[EXERCISE GOAL]: What you should end up with is an exact copy of the lines from the one holding "Toggle console tree visibility in the toolbar" through the last line of the entries below, both included, and nothing else; leave every picture out.

(Pixel coordinate grounding data)
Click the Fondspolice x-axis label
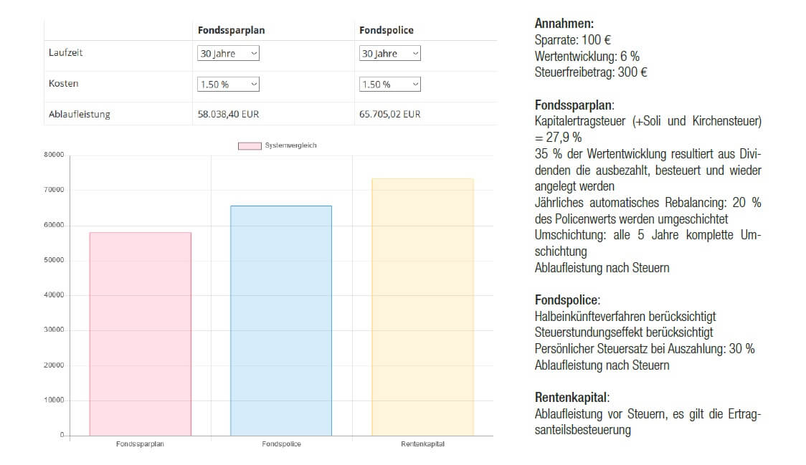Screen dimensions: 806x465 pyautogui.click(x=281, y=444)
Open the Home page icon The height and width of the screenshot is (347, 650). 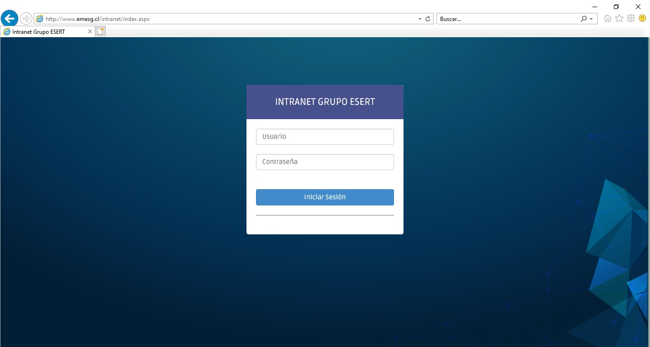607,19
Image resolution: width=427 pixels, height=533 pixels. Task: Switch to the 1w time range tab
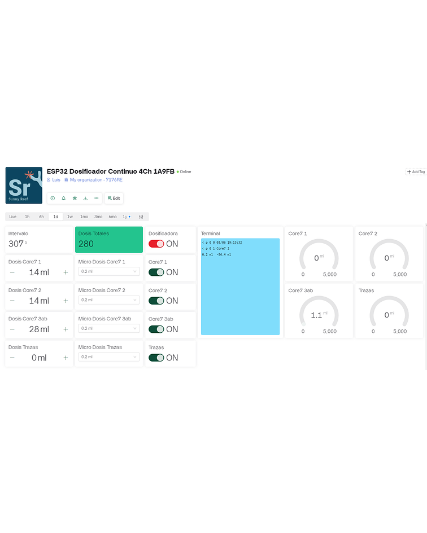(x=69, y=217)
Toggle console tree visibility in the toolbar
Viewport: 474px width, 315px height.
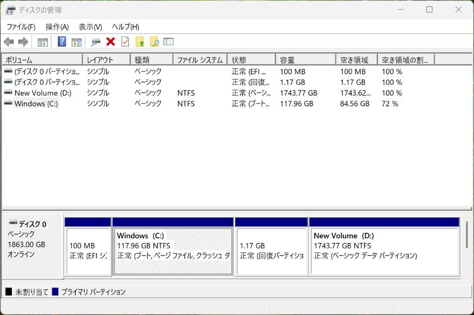(x=42, y=42)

[TASK RESPONSE]:
Toggle console tree visibility in the toolbar
Viewport: 474px width, 315px height.
(x=42, y=42)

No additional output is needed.